The answer must consist solely of the lines from the one containing "1153x518 pixels." through the last line of the records, set down exactly and without any pictures.
[Opening Extracted material section]
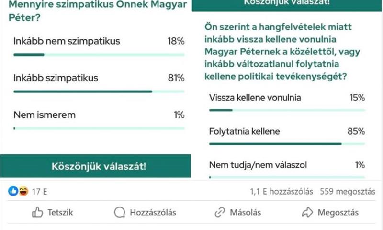This screenshot has width=383, height=230.
Task: Click the Hozzászólás speech bubble icon
Action: (119, 212)
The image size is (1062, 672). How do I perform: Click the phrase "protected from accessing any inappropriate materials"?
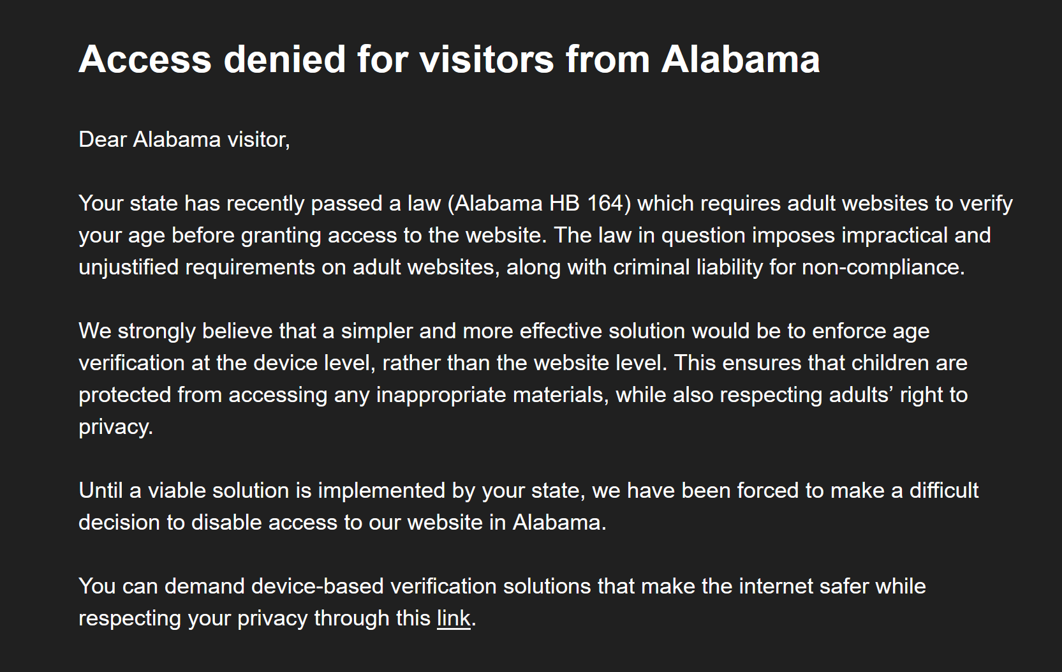pos(341,395)
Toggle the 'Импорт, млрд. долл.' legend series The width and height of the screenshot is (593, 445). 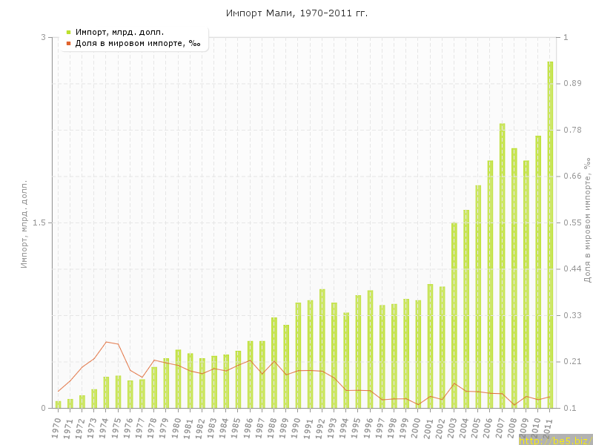[119, 32]
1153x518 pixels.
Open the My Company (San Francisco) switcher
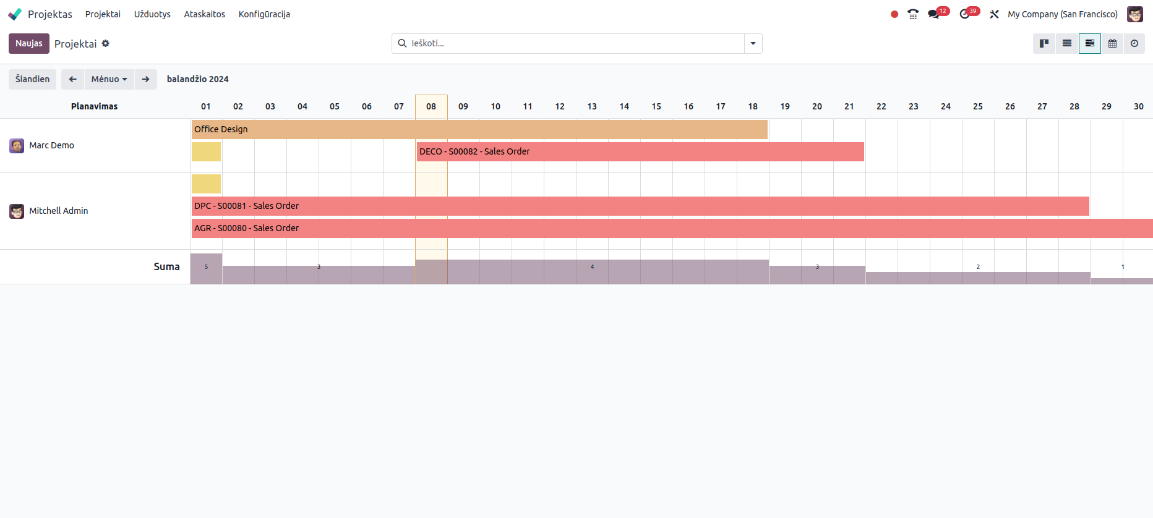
[Closing Extracted material section]
• [Result for this exercise]:
1153x518 pixels.
Open the My Company (San Francisco) switcher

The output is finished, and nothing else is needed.